### TASK PROMPT
Using the data below, output a verbatim copy of the lines between the one holding "Share the post with upload arrow icon" and the one holding "Task: Minimize the", inclusive, without any pictures.

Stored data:
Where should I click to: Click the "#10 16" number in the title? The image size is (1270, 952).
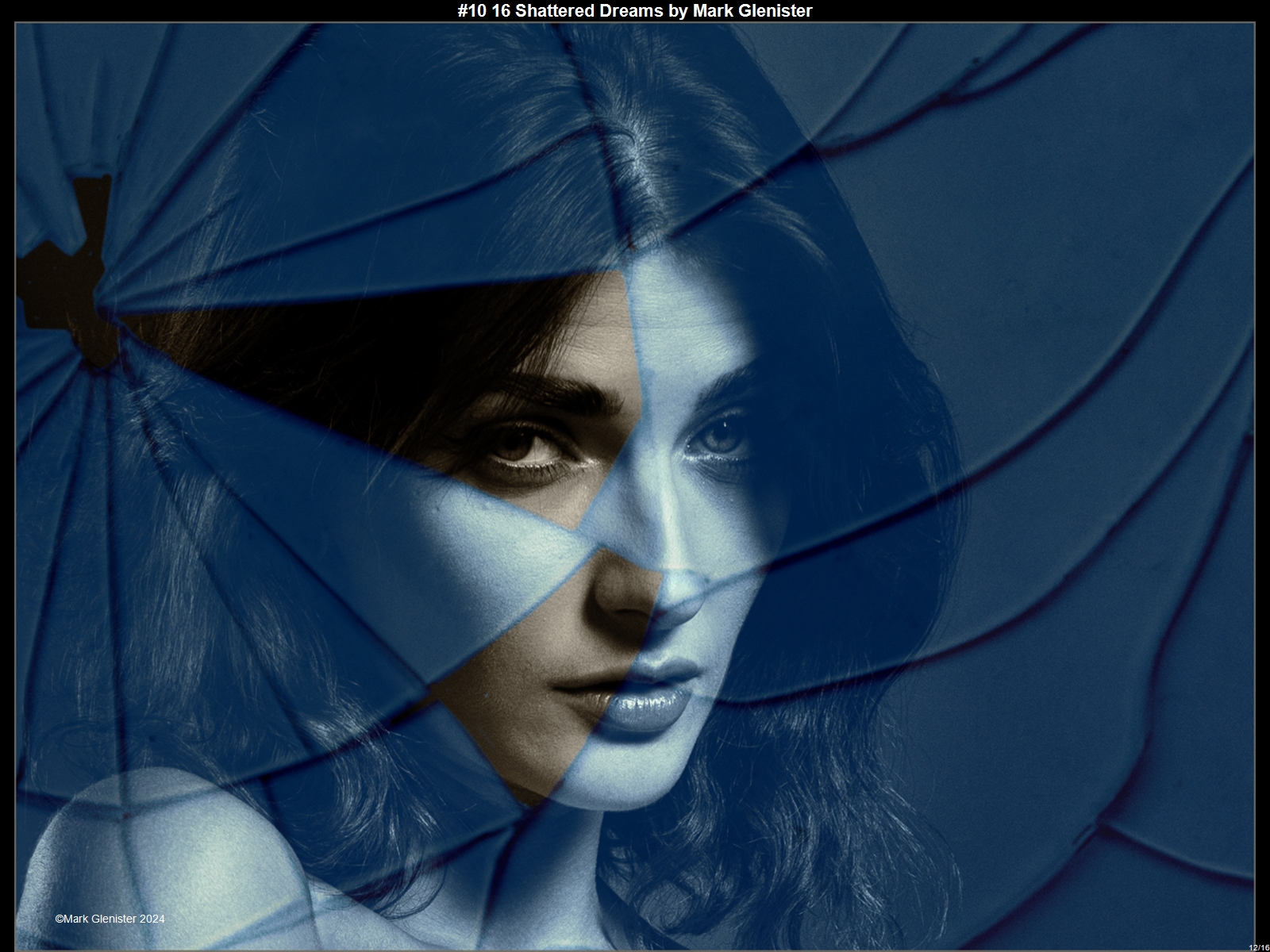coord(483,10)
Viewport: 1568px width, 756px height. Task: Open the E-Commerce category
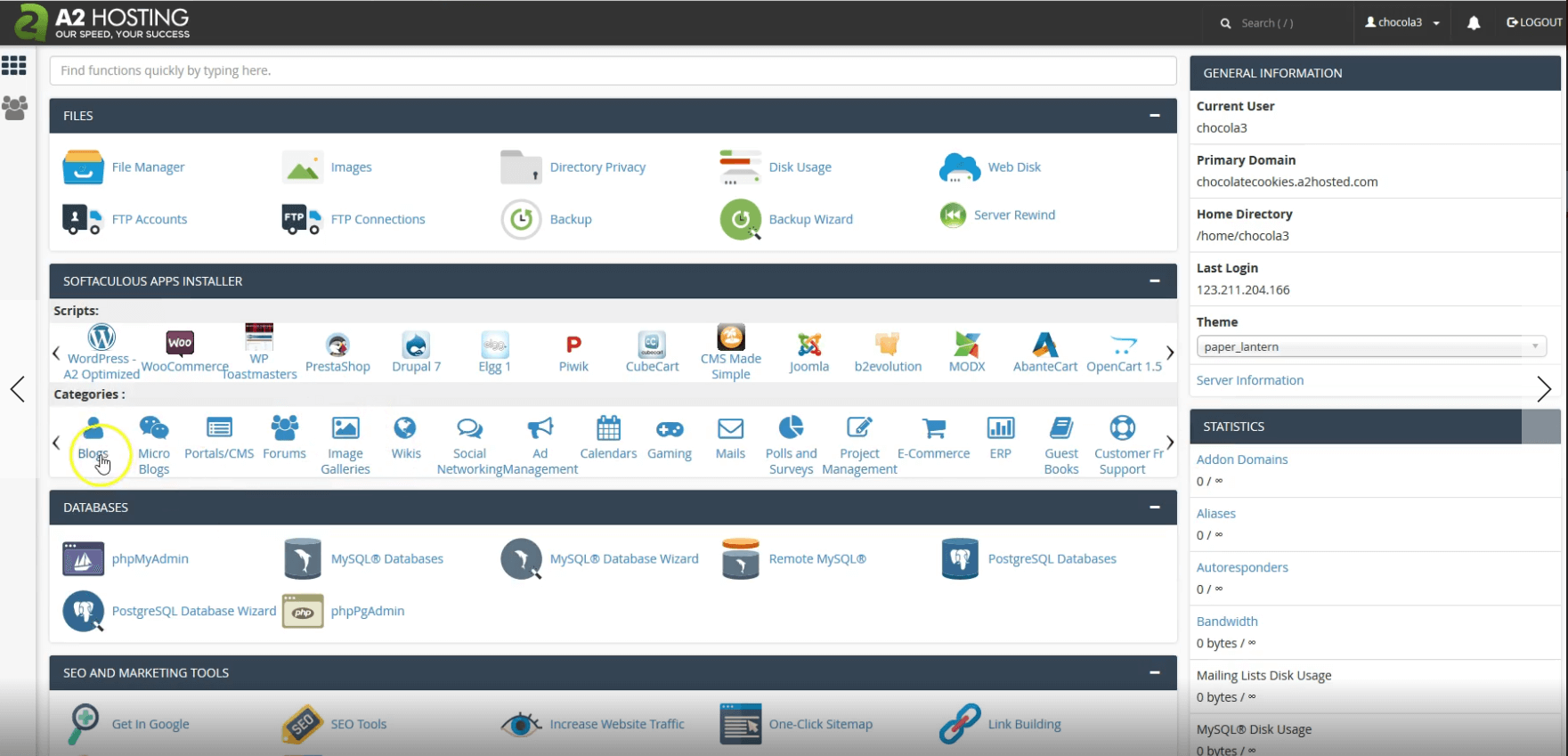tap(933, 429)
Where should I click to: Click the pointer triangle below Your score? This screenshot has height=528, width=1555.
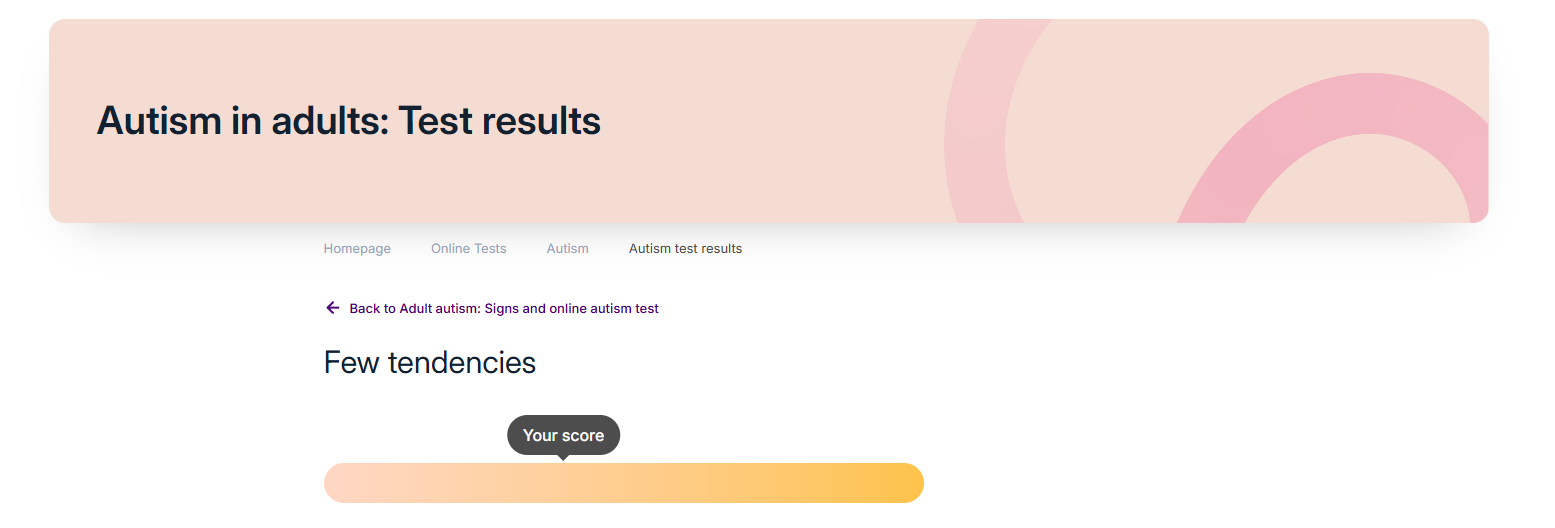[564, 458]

==

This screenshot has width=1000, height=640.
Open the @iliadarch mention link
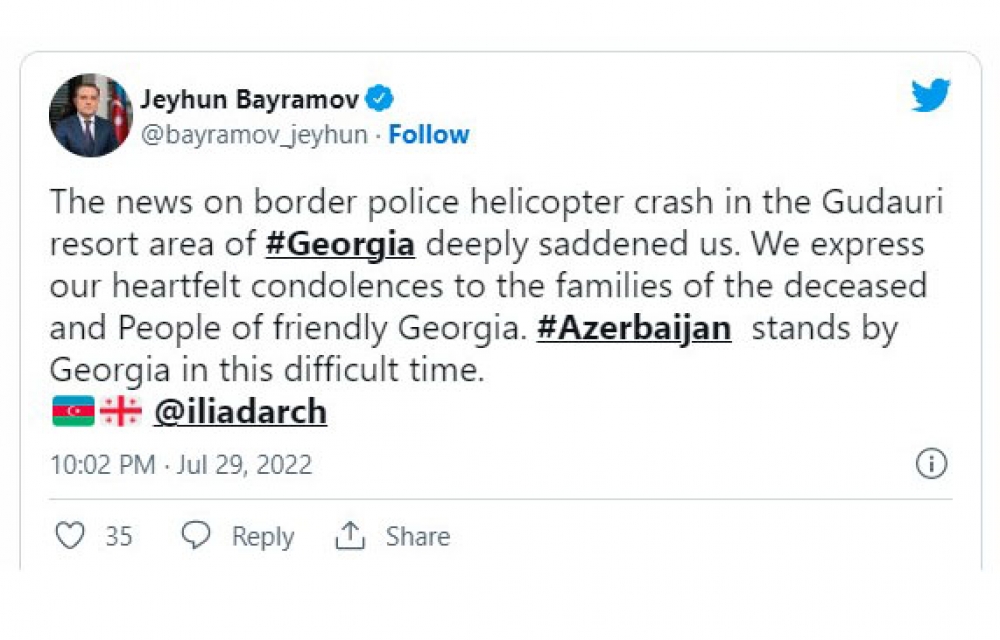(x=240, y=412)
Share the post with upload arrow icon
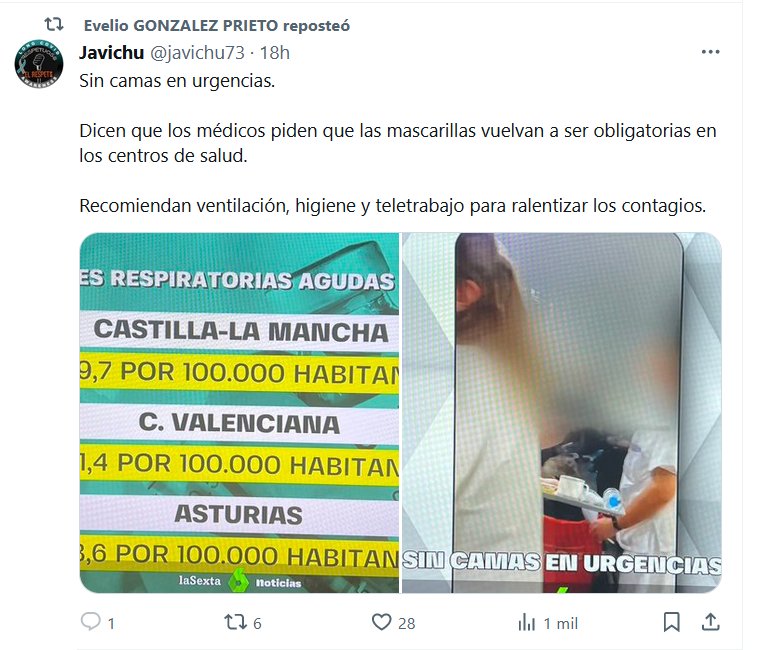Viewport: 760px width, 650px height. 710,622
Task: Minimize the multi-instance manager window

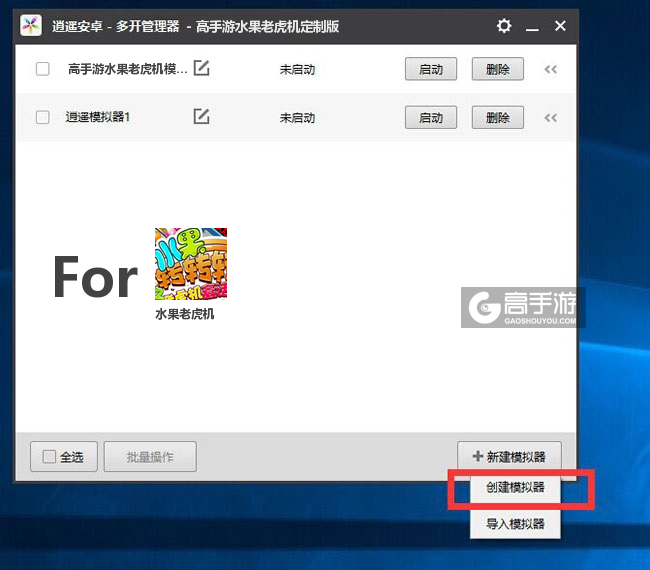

==

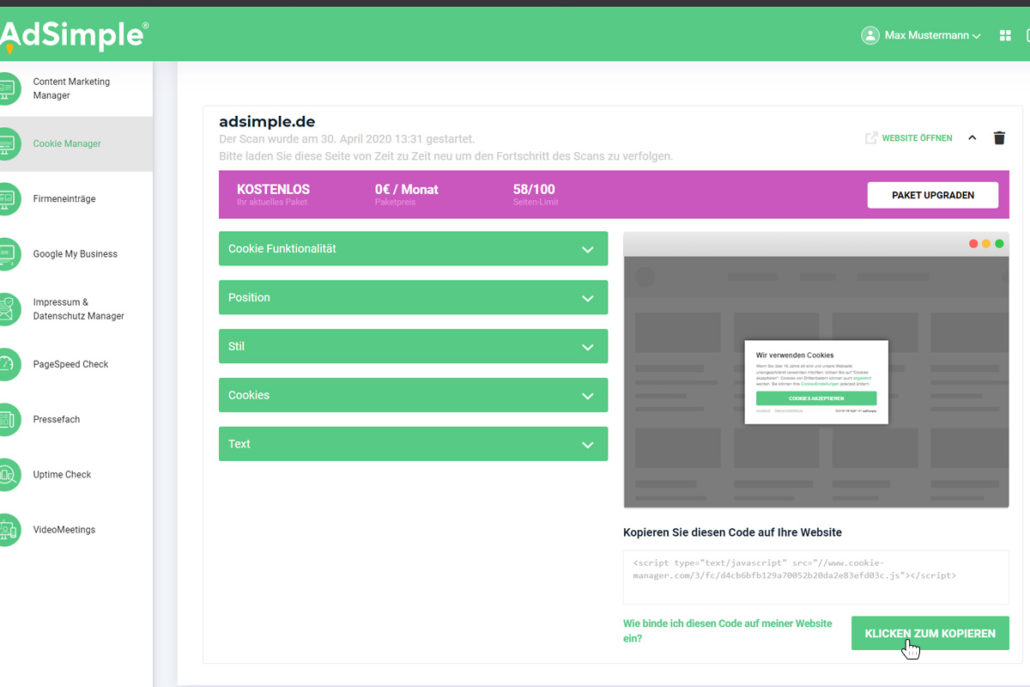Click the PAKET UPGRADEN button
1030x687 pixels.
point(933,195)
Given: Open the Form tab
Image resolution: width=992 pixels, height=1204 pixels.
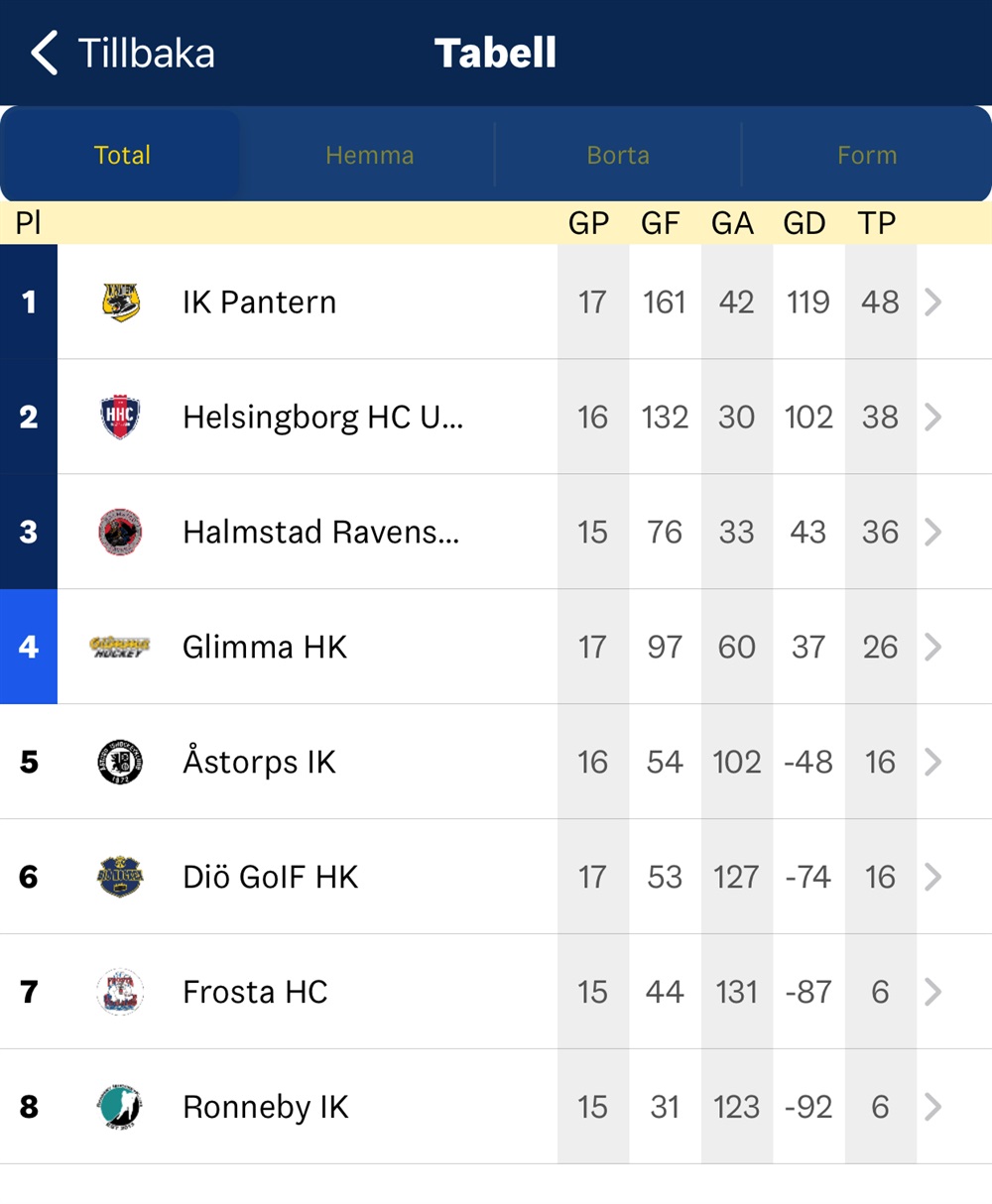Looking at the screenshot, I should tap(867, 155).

### SOLUTION TO THE EXERCISE
Share the post with upload arrow icon
Viewport: 760px width, 650px height. 710,622
Task: Minimize the multi-instance manager window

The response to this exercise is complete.